Data under study:
· · · ·
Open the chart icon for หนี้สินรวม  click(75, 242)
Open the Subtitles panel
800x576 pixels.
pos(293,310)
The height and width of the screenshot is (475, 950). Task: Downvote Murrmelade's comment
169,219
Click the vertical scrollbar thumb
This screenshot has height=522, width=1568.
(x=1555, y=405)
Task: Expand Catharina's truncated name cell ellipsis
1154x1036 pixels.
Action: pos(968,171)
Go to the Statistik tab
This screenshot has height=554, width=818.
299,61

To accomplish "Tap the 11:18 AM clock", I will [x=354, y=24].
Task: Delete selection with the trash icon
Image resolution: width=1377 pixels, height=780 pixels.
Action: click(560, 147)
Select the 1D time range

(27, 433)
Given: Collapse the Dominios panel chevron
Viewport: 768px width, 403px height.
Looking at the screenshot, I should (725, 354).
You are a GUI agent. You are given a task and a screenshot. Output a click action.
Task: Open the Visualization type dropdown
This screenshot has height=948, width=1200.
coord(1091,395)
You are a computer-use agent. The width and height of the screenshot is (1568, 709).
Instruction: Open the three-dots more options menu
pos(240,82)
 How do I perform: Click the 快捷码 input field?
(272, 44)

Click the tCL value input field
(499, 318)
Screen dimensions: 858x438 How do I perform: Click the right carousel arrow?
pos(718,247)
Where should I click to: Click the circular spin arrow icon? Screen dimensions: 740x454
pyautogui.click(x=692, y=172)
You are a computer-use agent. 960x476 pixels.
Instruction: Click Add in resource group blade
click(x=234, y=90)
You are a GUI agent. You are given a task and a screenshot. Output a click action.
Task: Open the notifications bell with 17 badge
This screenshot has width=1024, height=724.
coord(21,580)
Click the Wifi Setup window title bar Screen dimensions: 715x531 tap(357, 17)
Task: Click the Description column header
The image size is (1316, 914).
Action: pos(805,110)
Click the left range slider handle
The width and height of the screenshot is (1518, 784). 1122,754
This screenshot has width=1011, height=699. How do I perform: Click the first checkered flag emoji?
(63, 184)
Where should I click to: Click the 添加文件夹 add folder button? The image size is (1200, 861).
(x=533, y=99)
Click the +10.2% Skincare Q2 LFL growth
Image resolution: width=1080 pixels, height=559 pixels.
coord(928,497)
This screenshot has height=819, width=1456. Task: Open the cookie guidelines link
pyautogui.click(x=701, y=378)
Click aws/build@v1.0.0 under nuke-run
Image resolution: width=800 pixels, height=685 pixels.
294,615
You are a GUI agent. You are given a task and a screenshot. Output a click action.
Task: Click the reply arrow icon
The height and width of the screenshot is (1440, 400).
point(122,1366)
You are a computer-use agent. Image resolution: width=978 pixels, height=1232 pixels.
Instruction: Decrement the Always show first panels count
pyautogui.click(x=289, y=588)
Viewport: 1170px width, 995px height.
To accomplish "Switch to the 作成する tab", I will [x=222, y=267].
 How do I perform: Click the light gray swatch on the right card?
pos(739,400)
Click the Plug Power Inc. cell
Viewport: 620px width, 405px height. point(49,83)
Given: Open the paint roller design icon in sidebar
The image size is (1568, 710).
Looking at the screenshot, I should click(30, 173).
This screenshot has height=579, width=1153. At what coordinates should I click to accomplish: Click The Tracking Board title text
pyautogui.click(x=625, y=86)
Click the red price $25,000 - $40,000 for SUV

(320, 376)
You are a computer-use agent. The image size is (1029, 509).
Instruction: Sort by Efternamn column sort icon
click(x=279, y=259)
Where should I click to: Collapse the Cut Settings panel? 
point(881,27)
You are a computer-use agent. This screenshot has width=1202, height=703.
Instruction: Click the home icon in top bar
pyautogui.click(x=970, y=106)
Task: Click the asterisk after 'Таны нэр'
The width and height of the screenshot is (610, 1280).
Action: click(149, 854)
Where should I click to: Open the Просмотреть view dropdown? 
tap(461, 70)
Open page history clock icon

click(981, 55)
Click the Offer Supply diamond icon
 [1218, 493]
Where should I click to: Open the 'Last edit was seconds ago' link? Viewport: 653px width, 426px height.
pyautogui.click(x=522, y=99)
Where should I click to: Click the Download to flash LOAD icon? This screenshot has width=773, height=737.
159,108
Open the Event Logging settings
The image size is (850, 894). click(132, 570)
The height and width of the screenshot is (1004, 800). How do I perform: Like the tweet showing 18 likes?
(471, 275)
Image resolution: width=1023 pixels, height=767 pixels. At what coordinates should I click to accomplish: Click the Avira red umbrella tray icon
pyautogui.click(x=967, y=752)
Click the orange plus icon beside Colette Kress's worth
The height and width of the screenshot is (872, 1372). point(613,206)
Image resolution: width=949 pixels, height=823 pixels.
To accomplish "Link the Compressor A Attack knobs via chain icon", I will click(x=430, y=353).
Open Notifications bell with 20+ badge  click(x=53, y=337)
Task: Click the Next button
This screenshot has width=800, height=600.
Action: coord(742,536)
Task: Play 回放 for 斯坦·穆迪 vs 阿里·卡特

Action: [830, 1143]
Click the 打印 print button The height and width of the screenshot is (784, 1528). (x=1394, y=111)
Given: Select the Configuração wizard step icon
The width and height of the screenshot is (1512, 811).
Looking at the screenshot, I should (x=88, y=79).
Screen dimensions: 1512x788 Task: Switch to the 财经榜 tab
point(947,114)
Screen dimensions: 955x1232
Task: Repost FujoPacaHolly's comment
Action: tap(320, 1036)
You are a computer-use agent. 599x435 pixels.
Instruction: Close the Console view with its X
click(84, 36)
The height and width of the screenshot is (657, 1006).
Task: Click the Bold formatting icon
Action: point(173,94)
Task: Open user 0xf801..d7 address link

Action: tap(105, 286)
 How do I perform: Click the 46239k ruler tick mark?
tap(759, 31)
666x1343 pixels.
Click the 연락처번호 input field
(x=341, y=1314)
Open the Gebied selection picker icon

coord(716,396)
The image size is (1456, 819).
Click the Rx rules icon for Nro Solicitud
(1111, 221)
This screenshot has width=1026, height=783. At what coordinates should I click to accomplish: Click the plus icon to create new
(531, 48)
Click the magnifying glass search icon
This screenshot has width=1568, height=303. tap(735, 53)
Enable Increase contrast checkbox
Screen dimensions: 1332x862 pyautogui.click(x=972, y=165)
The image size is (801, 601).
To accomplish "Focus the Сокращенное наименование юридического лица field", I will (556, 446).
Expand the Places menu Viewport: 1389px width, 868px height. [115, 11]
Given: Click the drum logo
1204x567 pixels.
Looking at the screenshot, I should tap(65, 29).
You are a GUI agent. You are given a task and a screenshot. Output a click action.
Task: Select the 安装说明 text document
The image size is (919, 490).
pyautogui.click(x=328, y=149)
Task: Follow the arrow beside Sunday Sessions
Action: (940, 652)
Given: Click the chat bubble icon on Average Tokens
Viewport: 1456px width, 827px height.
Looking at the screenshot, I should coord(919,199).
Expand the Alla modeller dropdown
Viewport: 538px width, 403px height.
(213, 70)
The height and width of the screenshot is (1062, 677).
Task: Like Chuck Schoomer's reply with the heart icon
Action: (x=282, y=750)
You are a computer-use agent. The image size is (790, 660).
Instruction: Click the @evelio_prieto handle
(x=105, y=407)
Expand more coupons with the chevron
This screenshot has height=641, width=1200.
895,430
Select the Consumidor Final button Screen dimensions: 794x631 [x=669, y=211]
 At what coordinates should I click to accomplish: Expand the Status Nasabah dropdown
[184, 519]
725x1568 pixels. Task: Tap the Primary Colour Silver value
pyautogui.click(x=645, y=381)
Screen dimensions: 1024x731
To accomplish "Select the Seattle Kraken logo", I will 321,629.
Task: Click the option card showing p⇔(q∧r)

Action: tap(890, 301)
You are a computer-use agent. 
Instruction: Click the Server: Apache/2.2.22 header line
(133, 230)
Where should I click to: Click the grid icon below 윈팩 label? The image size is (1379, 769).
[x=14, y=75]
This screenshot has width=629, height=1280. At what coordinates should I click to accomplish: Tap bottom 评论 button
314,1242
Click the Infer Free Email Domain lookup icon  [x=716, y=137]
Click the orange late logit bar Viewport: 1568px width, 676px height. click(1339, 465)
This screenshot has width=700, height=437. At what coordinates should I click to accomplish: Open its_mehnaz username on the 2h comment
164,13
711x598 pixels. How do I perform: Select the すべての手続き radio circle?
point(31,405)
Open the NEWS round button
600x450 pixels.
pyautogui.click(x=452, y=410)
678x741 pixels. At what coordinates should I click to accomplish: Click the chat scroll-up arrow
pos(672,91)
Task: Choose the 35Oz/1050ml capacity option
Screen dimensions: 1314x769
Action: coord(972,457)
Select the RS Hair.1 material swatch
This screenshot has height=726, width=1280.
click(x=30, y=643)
· · · ·
Instructions for the task:
Would you show each line of the material above that contains the string "bell"?

Solution for this exercise:
Task: Open the notifications bell with 17 badge
Open Notifications bell with 20+ badge  click(x=53, y=337)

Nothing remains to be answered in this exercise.